Work required:
Every line containing "page" should be identified and copied from the data below.
** Opening Provided information block **
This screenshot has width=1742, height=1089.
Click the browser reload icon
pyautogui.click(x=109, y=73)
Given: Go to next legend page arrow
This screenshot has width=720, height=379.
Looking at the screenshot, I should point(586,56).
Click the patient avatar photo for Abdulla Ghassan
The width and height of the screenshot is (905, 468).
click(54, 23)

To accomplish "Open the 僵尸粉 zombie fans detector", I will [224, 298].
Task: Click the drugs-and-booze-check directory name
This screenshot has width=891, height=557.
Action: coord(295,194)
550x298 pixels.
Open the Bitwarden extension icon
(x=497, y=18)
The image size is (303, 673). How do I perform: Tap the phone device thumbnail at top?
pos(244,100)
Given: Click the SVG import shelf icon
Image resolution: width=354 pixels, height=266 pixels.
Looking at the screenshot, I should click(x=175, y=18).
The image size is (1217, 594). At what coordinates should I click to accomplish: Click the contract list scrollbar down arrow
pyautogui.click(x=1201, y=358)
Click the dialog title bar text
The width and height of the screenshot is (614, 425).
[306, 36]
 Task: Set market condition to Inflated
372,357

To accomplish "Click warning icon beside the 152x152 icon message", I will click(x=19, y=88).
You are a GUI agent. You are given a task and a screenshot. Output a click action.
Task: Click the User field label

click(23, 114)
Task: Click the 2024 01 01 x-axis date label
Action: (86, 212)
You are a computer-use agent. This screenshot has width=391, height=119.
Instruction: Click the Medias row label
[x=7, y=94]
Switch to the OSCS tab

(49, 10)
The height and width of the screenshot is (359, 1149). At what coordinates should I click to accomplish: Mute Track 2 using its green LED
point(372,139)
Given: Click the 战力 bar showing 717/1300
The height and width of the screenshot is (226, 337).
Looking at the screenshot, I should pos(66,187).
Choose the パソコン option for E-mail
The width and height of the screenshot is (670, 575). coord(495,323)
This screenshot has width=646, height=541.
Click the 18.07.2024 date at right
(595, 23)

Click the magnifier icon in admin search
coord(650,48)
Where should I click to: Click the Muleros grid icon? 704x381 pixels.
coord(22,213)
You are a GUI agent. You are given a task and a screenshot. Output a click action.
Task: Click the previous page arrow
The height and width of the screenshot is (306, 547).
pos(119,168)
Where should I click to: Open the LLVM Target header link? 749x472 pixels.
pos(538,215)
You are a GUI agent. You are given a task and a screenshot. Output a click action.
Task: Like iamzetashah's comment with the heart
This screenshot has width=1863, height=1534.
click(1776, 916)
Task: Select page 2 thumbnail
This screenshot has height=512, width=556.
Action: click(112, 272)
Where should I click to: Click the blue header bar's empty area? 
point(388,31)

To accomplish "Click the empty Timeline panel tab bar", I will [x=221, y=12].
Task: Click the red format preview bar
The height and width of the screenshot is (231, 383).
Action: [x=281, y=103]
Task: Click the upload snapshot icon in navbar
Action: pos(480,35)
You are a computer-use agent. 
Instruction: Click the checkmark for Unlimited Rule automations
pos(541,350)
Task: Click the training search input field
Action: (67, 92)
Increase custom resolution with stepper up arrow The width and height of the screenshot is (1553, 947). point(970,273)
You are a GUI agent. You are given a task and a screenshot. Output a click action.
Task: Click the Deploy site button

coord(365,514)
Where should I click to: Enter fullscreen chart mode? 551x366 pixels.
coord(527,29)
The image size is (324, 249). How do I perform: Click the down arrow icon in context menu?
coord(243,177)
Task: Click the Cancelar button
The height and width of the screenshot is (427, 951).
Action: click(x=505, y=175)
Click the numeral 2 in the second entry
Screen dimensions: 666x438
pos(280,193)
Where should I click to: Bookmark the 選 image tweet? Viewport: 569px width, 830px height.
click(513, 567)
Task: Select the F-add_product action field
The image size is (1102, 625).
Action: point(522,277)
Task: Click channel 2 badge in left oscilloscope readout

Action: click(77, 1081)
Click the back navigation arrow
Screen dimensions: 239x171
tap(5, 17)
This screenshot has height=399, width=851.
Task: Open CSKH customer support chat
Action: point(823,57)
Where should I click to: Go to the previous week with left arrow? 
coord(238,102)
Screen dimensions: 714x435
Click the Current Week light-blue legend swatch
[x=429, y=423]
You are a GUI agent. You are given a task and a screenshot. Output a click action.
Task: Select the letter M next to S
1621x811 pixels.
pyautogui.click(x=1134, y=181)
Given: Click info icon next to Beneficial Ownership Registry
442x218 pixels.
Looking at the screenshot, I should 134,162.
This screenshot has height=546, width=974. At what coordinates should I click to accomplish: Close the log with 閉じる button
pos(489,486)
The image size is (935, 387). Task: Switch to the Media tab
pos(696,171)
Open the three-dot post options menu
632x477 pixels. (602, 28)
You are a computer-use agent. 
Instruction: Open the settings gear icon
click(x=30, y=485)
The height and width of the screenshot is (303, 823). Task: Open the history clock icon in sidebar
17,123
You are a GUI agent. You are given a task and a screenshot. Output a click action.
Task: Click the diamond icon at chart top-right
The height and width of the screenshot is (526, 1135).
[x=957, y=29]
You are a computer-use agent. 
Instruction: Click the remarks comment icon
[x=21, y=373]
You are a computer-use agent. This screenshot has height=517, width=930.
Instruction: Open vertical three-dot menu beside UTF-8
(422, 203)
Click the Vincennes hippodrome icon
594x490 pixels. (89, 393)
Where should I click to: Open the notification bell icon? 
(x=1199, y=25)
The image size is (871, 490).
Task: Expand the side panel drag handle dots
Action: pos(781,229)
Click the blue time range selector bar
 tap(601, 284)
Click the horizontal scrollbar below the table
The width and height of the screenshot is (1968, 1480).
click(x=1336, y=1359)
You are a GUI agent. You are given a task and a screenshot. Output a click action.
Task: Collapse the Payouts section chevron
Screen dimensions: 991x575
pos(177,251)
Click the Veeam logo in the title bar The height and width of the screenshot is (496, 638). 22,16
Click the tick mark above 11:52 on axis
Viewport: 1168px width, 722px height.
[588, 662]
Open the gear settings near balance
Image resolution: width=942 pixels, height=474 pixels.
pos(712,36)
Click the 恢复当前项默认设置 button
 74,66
** Closing Provided information block **
Reply to the exercise:
Given: Go to next legend page arrow
Task: Click the previous page arrow
Task: Select page 2 thumbnail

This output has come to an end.